How Do People Do It?

I was doing some sculpting today & you know how it is: the house is quiet, your hands are busy & your thoughts kinda go where they want from here to there and back again.
I got to thinking about the new Wonderland movie. I know darn well that not one of my "grown-up" friends is going to want to go. Ken won't because eventually it'll be on TV so why sit in a cramped seat in an Imax theatre that you have to drive 1 hr to get to. But I do have a couple of grandkids who I know would give their eye teeth to go! And then I got to thinking about how difficult life is for them at the moment. Their parents are newly split up: dad's got a new girlfriend who's suddenly more important than paying child support. My daughter has a job that doesn't give her a full 40 hour paycheque and then there's the mortgage and... and... and. She tries her best but you can only stretch money so far. Luxuries like movies are just so far down the list.
How do people do it nowadays? With the economy down in the dumps and the cost of everything going up but never down, how do people manage to pay their bills and put food on the table? If there aren't two incomes, it's virtually impossible. And yet in any one classroom how many kids come from single parent households?
I grew up poor but never realized it. My parents were newly immigrated so money was always tight. Most of my friends were like me, altho I did have a couple of friends who were well off. It was never fun going to their houses because altho they had lots of everything including toys we were never allowed to play with anything in case we made a mess that the housekeeper had to clean. We used to feel sorry for them. They weren't allowed to make a mess; weren't allowed to get dirty. We made most of our own fun and it all had to do with imagination and being outside. You were never bored.
When my kids were young, I was on my own & struggling. We lived in the country where they could be outside all day long...from breakfast right thru til supper. If I had kids today, I'd be afraid to let them out like that. It's no wonder that obesity in kids is growing. They're not allowed to "roam free". There must have been predators, and pedophiles when mine were small; you just never heard about them. Besides you were on a first name basis with your local policeman because that's just what he was....local. How do parents cope? It's no wonder that kids live more structured lives now.

□ □ □ □

--- YOUR TASKS ---
- 1) In the blog post on making ends meet, how long is the drive to the Imax theatre?
- 2) Continue the blog post on making ends meet, picking up right after its final sentence.
The block of data that comes next is separate material, unrelated to the blog post.

(A block of data)
□ □ □ □

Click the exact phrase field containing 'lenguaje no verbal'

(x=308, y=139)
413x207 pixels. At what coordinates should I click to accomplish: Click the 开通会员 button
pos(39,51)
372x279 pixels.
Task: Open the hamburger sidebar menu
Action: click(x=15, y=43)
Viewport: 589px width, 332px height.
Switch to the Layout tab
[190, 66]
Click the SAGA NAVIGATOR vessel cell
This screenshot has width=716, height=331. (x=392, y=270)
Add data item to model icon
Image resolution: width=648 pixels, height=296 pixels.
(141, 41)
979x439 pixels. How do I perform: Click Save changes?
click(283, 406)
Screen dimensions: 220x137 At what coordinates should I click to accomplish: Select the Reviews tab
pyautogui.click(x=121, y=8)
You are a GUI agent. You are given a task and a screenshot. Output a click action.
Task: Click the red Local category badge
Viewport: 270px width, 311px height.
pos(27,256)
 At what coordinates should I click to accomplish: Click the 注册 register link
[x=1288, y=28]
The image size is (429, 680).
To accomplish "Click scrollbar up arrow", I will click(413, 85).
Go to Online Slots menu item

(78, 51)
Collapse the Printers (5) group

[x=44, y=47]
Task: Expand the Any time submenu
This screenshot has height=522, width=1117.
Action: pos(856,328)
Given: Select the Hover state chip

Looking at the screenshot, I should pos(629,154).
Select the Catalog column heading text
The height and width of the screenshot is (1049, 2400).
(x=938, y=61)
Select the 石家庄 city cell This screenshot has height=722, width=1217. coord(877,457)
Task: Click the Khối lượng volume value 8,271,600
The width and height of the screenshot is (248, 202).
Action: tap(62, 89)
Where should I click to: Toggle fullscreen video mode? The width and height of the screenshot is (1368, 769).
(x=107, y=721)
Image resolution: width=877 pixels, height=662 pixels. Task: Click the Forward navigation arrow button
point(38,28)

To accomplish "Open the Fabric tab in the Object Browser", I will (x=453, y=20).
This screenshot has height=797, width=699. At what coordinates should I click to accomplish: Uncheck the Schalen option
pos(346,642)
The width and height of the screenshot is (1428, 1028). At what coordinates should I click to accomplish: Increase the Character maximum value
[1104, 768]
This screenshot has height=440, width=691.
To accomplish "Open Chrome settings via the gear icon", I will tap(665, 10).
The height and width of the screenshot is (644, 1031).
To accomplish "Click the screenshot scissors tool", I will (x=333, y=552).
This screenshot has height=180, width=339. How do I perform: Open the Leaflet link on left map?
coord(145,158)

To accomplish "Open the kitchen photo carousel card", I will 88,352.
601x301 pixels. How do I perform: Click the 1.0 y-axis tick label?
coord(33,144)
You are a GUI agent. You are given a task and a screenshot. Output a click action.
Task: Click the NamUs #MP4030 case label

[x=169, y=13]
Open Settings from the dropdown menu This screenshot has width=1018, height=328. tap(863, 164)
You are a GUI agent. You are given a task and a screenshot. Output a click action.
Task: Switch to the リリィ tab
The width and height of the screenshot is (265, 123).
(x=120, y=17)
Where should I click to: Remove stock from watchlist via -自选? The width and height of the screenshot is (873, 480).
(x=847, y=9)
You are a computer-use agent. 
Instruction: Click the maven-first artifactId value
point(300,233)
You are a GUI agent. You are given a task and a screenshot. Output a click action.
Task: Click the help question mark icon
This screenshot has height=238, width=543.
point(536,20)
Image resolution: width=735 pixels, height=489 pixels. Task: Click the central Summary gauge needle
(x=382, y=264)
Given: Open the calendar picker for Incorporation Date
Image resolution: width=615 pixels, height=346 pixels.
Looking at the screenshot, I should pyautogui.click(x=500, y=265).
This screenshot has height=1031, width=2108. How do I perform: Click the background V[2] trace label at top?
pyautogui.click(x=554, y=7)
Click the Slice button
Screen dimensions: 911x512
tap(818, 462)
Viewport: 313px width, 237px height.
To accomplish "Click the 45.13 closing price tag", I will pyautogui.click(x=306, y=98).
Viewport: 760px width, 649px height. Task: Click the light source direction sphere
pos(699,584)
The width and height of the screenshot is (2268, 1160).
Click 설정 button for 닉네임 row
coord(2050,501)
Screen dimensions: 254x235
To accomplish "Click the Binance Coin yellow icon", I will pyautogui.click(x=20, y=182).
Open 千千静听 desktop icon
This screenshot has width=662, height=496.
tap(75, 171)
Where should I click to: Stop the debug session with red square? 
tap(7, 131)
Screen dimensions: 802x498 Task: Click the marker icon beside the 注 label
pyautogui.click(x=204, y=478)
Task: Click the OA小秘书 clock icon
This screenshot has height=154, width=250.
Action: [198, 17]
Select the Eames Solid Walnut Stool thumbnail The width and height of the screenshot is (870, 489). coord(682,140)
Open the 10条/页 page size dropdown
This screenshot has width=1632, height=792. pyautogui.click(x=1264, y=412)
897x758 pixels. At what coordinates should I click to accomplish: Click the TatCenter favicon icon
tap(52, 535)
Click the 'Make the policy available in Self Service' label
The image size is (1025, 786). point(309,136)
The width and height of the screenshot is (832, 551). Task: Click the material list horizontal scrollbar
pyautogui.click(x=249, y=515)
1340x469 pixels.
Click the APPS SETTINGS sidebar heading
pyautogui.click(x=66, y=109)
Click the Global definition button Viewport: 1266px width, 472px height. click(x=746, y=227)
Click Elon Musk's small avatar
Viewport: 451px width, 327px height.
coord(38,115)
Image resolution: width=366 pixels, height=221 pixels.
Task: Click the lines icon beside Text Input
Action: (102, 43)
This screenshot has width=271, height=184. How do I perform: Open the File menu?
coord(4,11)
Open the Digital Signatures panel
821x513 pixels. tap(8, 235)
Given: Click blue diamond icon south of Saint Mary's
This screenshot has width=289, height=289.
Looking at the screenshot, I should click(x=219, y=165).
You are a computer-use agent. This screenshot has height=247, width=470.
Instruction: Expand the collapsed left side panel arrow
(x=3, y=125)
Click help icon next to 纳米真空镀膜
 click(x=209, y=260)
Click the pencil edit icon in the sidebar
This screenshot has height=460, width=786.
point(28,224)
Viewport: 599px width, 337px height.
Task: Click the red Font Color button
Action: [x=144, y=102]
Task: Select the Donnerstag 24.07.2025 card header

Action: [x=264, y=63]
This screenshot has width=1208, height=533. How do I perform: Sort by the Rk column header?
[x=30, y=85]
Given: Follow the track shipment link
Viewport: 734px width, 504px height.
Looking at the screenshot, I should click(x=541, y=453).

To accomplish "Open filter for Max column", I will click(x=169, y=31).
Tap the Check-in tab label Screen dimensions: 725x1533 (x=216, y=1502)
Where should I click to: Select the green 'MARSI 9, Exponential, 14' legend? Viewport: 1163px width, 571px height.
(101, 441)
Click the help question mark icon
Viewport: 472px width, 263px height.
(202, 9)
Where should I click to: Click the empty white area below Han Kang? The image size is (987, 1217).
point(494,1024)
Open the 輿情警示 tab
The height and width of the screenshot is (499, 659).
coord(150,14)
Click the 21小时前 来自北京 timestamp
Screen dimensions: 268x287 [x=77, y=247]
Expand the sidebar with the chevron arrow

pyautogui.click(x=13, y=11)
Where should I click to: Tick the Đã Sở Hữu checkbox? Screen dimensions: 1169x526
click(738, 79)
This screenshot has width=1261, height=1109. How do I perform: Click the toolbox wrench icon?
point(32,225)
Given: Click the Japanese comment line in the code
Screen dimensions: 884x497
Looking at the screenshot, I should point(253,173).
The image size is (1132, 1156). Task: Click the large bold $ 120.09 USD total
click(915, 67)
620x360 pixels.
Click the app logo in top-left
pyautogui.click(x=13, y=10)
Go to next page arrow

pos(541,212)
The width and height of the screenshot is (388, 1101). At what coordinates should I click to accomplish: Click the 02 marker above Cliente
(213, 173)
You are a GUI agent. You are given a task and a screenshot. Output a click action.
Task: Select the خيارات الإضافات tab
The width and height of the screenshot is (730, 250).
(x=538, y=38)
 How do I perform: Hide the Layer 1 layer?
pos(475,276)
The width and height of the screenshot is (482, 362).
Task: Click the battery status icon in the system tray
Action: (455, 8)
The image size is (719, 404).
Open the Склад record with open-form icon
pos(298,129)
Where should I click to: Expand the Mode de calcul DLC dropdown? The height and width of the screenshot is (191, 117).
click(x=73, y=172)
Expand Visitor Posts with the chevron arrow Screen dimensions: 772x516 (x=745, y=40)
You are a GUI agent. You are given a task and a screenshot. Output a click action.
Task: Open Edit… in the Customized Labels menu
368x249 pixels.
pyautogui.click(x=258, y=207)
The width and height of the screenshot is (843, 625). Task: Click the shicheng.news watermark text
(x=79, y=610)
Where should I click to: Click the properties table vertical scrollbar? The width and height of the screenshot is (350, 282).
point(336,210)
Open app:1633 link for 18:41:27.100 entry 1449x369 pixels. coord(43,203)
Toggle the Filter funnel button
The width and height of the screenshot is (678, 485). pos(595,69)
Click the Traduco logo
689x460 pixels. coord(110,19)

□ □ □ □

--- THE RESULTS ---
- 1) One hour.

- 2)
I'm one of those lucky people who got to retire early. It's called Freedom55 here in Canada. I hear from so many people about how their supervisor is giving them grief but there's nothing they can do. Or worried about keeping their job; or whether they'll ever be able to retire because there's no pension. How do people manage?
I'm glad we don't live forever. As the world shrinks due to overpopulation and the dog eat dog mentality increses, it's becoming more stressful and less fun. Or maybe I'm just getting old & crotchety!

4 comments:

  1. You are having a blues festival all of your own today. Take some chromium supplements, it will lift the clouds and chase the blues away.

    I am always amazed that people seem to think all the worlds problems such as worrying about retirement, single mother's struggles. Children have never been allowed to just run free, it simply felt like that as a child. Our memories of our childhood are not the same memories our parents have of our childhood.

    Put things in perspective. Read a good book about life in the medieval times, now that was some gruesome living! One in 5 children never made it past the age of 3. There were no antibiotics. There was little to no sanitation in cities other than offal carts. Pollution in the Victorian age was horrific in cities with all the coal fumes. All the buildings were black, completely covered in soot. The streets were filled with horse manure and they were rarely paved. There was no such thing as a federal retirement plan or health care.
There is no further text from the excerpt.